Statistical analysis
Statistical analysis was conducted using SPSS software (Version 17.0, SPSS Inc., USA). Mean (standard deviation) or median (interquartile range) measurements were used to describe continuous variables which had a normal or non-normal distribution. Frequencies were used to describe categorical variables. Normality was confirmed by the Kolmogorov-Smirnov test. Inter-group comparisons for a normally distributed.
data were performed using the independent sample t test. The χ2 tests, Mann-Whitney and the Kruskal–Wallis tests were used to assess categorical variables and non-normally distributed continuous variables.
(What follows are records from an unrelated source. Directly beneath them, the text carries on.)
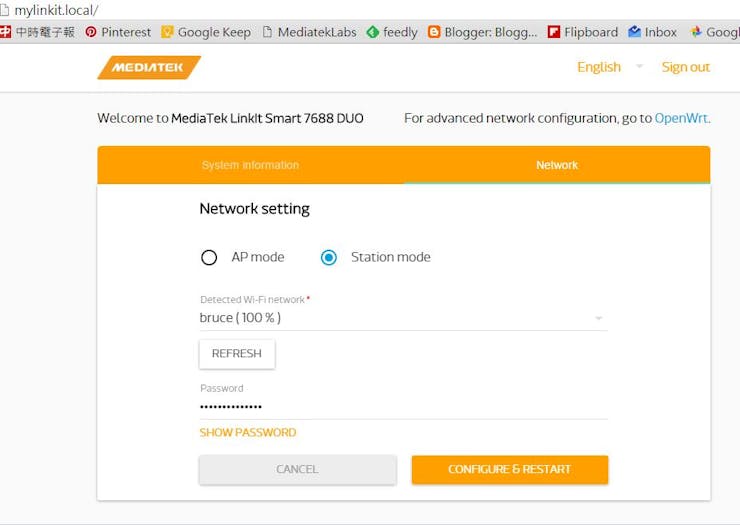The width and height of the screenshot is (740, 525).
Task: Switch to the Network tab
Action: (557, 165)
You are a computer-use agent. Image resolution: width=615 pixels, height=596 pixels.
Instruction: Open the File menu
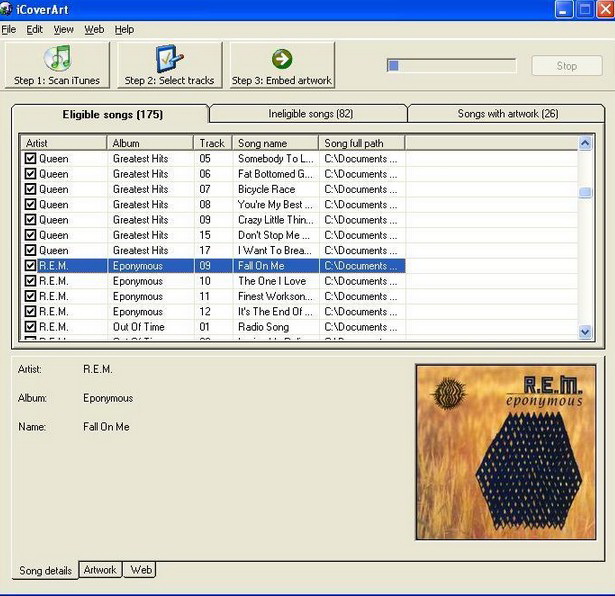pyautogui.click(x=9, y=30)
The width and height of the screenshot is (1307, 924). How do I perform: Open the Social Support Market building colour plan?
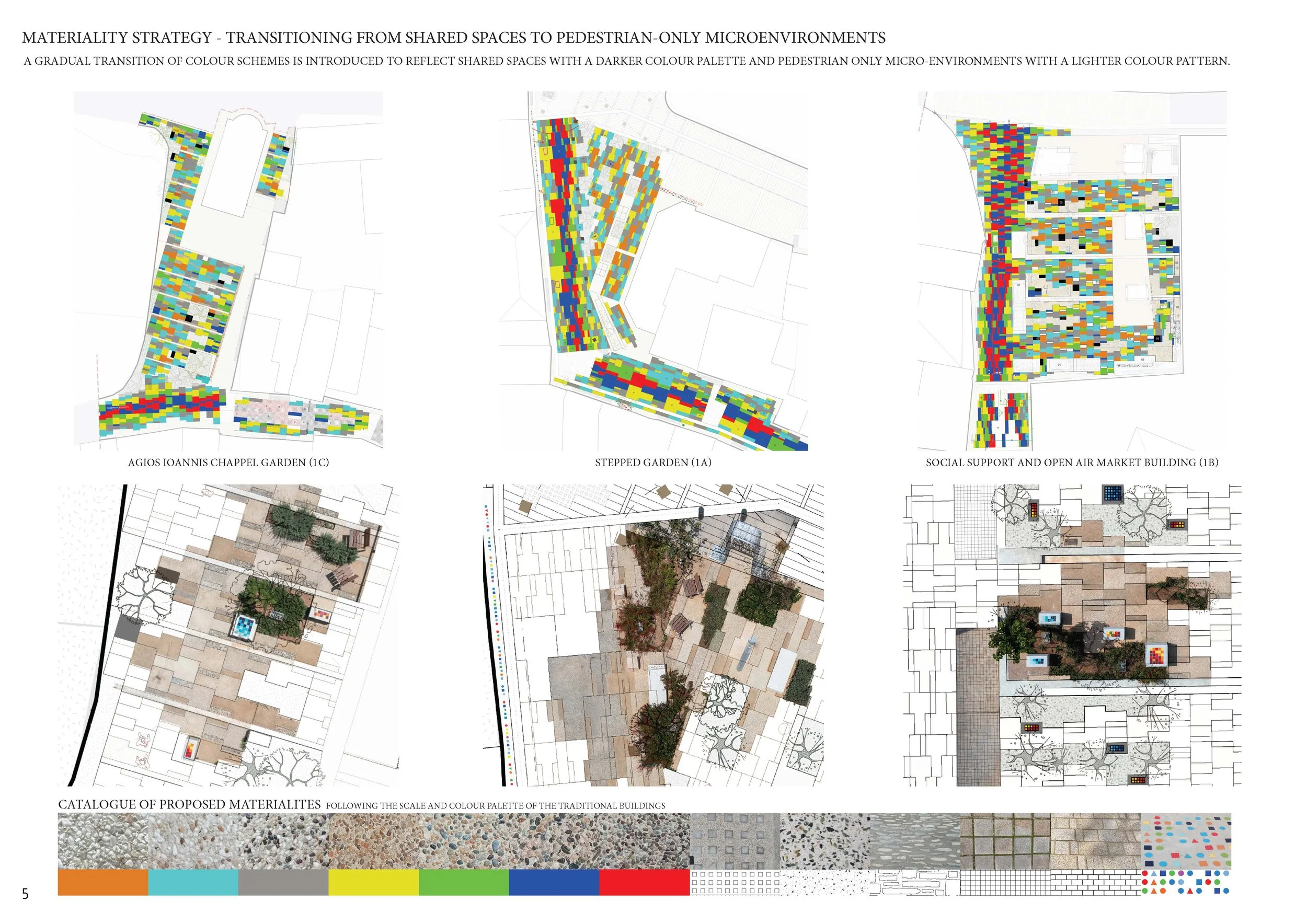(x=1072, y=270)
Multiple linear regression analysis was used to explore association of SVD burden and WMH with poor outcome, progression, and recurrence at 90 days controlling for age, gender, vascular risks and admission NIHSS. Furthermore, univariate and multivariate logistic regression analysis was used to ascertain the likelihood that patients will develop poor-outcome after 90 days. Variables with a P < 0.05 in univariate regression analyses and other risk factors related to prognosis of minor cerebrovascular events were included in the multivariate logistic-regression models. P < 0.05 was considered statistical significance.